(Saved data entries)
##############################
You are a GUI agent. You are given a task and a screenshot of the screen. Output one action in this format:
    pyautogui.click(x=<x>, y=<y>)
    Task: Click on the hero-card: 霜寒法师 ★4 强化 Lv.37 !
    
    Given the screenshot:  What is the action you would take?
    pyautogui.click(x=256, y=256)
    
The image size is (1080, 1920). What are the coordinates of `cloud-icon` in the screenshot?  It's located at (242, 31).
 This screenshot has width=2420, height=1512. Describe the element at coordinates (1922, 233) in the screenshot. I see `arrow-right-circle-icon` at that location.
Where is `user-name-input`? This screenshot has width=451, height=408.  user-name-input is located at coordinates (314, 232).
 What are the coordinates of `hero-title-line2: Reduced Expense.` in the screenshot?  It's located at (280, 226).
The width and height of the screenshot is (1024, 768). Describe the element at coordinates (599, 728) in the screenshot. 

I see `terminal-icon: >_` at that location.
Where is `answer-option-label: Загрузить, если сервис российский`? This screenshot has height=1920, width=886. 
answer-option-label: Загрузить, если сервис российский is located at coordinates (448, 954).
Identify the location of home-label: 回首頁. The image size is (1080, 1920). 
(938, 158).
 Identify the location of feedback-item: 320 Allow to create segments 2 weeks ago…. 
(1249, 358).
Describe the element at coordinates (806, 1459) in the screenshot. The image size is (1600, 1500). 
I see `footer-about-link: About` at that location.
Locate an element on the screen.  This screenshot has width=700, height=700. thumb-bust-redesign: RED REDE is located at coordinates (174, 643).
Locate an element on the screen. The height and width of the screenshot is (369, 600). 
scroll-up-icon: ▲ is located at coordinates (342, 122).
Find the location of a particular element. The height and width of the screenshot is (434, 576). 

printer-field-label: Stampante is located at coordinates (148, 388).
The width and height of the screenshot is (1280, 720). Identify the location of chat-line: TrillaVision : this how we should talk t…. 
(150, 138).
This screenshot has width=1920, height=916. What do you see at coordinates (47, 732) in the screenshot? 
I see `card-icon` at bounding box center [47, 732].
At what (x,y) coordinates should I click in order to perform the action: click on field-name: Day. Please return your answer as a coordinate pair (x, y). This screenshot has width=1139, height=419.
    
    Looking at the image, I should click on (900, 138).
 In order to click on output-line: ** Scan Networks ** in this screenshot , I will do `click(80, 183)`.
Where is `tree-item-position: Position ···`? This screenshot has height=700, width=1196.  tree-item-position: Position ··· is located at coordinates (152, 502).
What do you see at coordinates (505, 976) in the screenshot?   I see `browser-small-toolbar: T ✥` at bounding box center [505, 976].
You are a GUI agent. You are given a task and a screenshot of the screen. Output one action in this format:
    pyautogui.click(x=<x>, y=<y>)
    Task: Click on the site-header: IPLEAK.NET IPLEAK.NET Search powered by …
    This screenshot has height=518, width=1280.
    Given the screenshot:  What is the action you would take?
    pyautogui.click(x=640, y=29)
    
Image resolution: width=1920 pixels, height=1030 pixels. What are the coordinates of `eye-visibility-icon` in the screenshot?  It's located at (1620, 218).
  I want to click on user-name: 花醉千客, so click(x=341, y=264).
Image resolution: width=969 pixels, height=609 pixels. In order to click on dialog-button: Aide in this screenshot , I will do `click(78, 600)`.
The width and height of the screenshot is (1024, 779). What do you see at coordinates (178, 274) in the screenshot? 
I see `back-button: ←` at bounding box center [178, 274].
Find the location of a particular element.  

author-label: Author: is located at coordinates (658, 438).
##############################
- Work required
Gather every line above that contains the string "option" and list those lines.

- Your response
Where is `answer-option-label: Загрузить, если сервис российский`? This screenshot has height=1920, width=886. 
answer-option-label: Загрузить, если сервис российский is located at coordinates (448, 954).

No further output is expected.